Seems to me that every sub-type of photography is different. Landscapes are different from macros are different from candids are different from architecture, etc. And (to me again), no matter the technical skill with (and understanding of) the camera, there’s a learning curve associated with whatever subject (type) you’re shooting. And you have to find your eye.
That said, I wanted to learn to shoot cars. But, recall, I think I shoot portraiture, mostly. So…I see faces in cars. You might, too. And seems that each face has a personality. So in figuring out how to shoot cars – what my eye was, I naturally focused on the face – taking a portrait of the individual again. So here’s a result from my first outing. It’s a beautifully-restored ’56 Chevy Bel Air.
I shot it in June of 2020 in Colorado Springs, Colorado. No idea who the owner is. To get the shot, I was on my back nearly under the front bumper. I used a really wide lens (not quite fisheye, but you get a bit of a bulge in the center) 21mm and I think I caught the essence of the thing.

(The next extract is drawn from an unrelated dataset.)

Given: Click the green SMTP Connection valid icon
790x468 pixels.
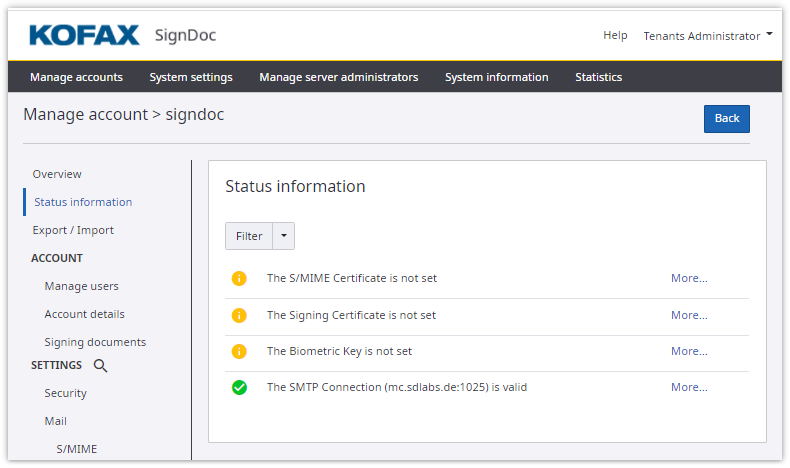Looking at the screenshot, I should coord(239,387).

It’s a 2:3 ratio and is quite striking. As a sidenote, people who buy art at festivals seem to have a thing for triptychs. So I tried cutting this one into thirds and it came out really well. Really three distinct parts – headlights and hood ornament/branding in the middle. I’ve ordered it in three 24×48 panels on 1/4″ ultraboard (foamcore) and that monster (four feet by six feet plus the two gaps) will be on the west wall of the gallery soon.
I decided to try the thin ultraboard for this one because it’s really the best bang-for-the-buck-for-square-foot-of-art medium. And it really does look good. (And I’m a little over budget populating the gallery). I’ll post a pic of the trip when it gets delivered this week. That monster trip will sell for $630. (By comparison, for that price you get a metal print that’s 22 x 33). It’s a matter of budget and taste. Of course, it’s available in any size, in trip or whole. Had a 12×18 that sold within minutes of putting it in my booth ($195) and it’s in a man cave in Colorado now.
A color version is also available, but I prefer the black car in black and white. Email me at email@example.com to purchase or discuss size and medium and pricing options. It’s really a bold piece.
I’ve had a lot of fun this year photographing wild horses. Mustangs. Apparently they’re to be called “feral horses” now which I see as a precursor to getting them off the range. Words matter. That digression aside, I usually shoot the Onaqui herd in western central Utah. (For reference, the Juab/Tooele county line on the Pony Express Trail is a good place to start looking for that herd.) Recently I took a trip to see the herd on Pilot Butte near Green River, Wyoming. And this shot came from the four-corners area on the Navajo Reservation.
It’s a family unit. And apart from being pretty compelling in the composition and the focus, one of the things that jumps out at me is that the foal obviously belongs to the mother. The shadows and light kind of highlight the shape of their heads (cranial morphology). And the little one’s is just about identical to mom. And that’s pop there in the background. He was being pretty protective of his band, but I was glad to get him in this shot.
Four Corners Three
I have this one in the gallery on a 30 x 40 x 1/4″ acrylic (with a French cleat for hanging) for $875. It’s a pretty powerful piece. It also crops well to a 2:3 ratio, so it can be 16×24, 20×30, 24×36, 40×60, etc. There’s enough image there to BOOM a 40×60 print. Look forward to seeing it that big someday. Already wishing for more wall space…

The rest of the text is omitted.